TASK DETAILS
Please give back word for word the lines below, from the first one through the one with "You are a computer-use".

(Dataset entries)

* * * * * * * * *

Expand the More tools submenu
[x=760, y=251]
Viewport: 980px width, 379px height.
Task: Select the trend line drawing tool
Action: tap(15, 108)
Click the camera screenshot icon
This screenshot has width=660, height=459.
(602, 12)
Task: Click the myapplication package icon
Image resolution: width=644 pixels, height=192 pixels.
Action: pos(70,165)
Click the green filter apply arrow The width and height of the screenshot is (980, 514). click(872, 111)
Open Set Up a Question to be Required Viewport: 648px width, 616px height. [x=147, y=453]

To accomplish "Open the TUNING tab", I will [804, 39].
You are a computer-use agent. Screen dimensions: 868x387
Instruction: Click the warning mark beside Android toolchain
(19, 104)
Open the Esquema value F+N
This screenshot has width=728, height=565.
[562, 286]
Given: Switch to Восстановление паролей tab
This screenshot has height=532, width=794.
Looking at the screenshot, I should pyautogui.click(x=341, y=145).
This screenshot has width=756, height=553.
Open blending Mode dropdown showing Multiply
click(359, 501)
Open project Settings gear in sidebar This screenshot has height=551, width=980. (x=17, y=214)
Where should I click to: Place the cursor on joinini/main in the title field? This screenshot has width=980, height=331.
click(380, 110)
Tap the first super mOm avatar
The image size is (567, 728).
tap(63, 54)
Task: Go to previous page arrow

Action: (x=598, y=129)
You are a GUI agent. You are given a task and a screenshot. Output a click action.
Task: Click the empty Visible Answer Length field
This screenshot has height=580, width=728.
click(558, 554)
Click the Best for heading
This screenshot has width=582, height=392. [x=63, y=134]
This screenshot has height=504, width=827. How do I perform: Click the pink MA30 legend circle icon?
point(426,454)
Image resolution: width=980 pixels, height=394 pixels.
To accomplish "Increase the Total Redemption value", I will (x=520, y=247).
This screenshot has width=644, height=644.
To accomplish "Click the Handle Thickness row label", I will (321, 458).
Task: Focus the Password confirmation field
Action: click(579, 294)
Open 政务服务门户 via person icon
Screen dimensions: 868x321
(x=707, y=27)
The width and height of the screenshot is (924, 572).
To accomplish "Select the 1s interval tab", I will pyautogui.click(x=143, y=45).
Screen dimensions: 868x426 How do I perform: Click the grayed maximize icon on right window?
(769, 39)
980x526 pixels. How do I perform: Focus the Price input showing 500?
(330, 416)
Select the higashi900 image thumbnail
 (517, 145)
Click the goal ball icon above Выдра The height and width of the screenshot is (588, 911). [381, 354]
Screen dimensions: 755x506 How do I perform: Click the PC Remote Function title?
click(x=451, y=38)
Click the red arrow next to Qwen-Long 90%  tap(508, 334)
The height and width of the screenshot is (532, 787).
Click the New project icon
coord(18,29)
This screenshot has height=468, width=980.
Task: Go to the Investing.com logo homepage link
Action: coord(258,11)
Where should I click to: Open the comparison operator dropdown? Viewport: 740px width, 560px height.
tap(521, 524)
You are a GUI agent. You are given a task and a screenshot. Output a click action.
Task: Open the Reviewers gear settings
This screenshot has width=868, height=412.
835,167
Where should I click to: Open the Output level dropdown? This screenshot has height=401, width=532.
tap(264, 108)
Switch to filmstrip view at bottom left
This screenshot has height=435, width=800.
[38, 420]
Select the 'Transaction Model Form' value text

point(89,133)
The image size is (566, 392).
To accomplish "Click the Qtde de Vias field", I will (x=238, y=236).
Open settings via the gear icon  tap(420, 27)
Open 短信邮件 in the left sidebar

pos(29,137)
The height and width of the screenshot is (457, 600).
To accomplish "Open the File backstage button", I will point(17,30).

* * * * * * * * *

EXPECTED OUTPUT
Expand the More tools submenu
[x=760, y=251]
Viewport: 980px width, 379px height.
Task: Select the trend line drawing tool
Action: tap(15, 108)
Click the camera screenshot icon
This screenshot has width=660, height=459.
(602, 12)
Task: Click the myapplication package icon
Image resolution: width=644 pixels, height=192 pixels.
Action: pos(70,165)
Click the green filter apply arrow The width and height of the screenshot is (980, 514). click(872, 111)
Open Set Up a Question to be Required Viewport: 648px width, 616px height. [x=147, y=453]

To accomplish "Open the TUNING tab", I will [804, 39].
You are a computer-use agent. Screen dimensions: 868x387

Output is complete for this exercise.